Thursday, September 17, 2015

What are the origins, immediate causes, course of phenomenon and consequences of the Shoah/Holocaust?

Shoah, Hebrew for catastrophe or calamity, has become a preferred term among Jewish people referring to the events of the Holocaust.


The origins of the Holocaust can be traced back to German anti-Semitic sentiment as early as the Middle Ages. The mid to late 1800s brought the Völkisch movement, which espoused a pseudo-scientific view of Jewish people as a race threatening the purity of the Aryan race. These ideas were highly influential to the development of Nazi ideals.


Germany’s anti-Semitism had three main sources—cultural, racial, and religious. Immediate causes of the Holocaust include economic pressure from the Great Depression. Before Hitler came to power, the medical community was already starting to promote euthanasia as a cost-saving measure and eugenics to encourage racially valuable traits and get rid of racially undesirable traits.
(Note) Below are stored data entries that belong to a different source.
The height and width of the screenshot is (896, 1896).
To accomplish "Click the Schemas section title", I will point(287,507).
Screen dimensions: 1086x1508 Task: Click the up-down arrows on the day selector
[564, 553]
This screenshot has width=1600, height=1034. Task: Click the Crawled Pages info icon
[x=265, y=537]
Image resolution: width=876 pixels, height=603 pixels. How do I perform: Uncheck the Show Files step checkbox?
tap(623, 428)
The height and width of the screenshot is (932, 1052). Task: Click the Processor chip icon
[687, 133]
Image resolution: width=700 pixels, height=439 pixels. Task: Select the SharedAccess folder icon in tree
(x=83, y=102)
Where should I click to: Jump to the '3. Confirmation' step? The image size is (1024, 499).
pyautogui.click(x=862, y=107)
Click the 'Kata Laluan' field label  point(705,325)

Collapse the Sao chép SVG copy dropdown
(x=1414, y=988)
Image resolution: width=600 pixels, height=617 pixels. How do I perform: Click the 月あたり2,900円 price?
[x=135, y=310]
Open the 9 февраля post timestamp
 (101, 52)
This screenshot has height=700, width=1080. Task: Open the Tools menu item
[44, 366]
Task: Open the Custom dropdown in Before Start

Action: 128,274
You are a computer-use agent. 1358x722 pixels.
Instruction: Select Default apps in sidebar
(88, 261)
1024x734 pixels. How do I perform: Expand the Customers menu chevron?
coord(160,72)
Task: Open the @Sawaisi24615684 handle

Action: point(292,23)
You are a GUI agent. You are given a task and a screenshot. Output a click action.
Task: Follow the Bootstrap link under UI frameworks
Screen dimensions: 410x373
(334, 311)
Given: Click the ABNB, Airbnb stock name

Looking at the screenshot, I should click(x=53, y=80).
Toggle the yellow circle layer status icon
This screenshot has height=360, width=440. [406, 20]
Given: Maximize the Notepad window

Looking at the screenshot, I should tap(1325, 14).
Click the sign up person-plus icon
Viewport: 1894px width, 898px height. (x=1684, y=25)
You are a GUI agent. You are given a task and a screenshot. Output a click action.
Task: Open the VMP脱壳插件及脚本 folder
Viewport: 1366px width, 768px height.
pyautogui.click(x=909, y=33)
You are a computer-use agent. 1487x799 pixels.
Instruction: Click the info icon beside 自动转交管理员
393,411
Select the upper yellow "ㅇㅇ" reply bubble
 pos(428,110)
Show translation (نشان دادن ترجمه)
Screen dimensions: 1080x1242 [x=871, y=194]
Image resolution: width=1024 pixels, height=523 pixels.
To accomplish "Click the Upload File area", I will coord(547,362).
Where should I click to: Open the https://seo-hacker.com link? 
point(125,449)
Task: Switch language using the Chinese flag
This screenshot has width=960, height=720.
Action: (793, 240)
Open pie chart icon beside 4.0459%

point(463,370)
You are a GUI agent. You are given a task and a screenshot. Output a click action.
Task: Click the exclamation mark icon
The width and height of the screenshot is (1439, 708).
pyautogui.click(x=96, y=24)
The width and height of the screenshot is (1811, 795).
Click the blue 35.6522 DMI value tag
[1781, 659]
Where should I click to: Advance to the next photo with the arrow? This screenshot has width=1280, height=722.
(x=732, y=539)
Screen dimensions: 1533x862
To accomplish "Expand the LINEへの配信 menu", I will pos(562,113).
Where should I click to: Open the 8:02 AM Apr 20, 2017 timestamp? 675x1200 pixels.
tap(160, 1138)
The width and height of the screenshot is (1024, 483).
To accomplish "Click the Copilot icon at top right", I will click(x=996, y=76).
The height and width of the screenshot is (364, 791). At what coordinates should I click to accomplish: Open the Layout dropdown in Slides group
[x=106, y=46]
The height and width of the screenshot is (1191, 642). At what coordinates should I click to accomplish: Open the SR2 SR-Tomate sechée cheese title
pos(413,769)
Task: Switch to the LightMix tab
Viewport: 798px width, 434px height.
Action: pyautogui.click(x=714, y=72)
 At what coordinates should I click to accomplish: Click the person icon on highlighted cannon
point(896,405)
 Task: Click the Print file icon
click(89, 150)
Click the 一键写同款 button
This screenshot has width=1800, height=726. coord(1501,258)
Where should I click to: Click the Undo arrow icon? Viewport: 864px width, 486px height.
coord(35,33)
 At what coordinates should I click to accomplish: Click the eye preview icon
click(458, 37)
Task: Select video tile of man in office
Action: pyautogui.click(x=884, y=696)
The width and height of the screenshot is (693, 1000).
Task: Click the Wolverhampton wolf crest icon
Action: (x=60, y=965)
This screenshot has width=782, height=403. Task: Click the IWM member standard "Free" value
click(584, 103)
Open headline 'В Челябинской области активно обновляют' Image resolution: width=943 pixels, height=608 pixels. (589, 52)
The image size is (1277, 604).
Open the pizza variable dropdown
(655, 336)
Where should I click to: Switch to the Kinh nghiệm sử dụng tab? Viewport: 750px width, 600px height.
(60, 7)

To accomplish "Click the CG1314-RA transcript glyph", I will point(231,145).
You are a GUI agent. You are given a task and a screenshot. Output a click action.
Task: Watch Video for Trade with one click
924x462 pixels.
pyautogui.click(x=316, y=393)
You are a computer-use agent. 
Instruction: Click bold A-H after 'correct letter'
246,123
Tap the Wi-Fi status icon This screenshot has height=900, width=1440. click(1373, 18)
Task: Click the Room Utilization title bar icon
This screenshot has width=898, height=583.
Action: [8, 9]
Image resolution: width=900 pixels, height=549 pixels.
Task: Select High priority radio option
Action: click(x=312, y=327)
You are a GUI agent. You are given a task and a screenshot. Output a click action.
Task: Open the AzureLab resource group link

Hitler’s 1925 autobiography Mein Kampf admits to hatred of Jews and announced his intention to remove them from participation in German society.


The course of the phenomenon progressed from the Nazi party taking power in 1933 and Hitler becoming chancellor. Throughout the 1930s, the rights of Jewish people in Germany were increasingly restricted. The first concentration camp was established in Dachau, originally imprisoning Communists. In 1938, the terror increased on Kristallnacht, the “Night of Broken Glass,” when Nazis attacked and vandalized Jewish people, synagogues, and businesses throughout Germany and Austria, and 30,000 Jews were sent to concentration camps. By 1940, Jews were forced into ghettos. Nazis began deporting Jews and carried out the first mass murder of Jews in Poland. By 1942, Nazi officials planned to kill all European Jews. In 1944, Hungarian Jews were deported to the Auschwitz concentration camp where they were murdered. The loss of Jewish life is estimated at close to six million people.


Consequences of the Holocaust include the plight of displaced persons, often without surviving family members and facing persistent anti-Semitism in their home countries. An estimated 170,000 Jewish survivors immigrated to Israel by 1953, but many faced economic hardship there. Of the hundreds of thousands of Nazis responsible for these injustices, only 31,651 Nazis went to trial. The long-term cultural, social, and psychological effects of this large-scale genocide are still being felt.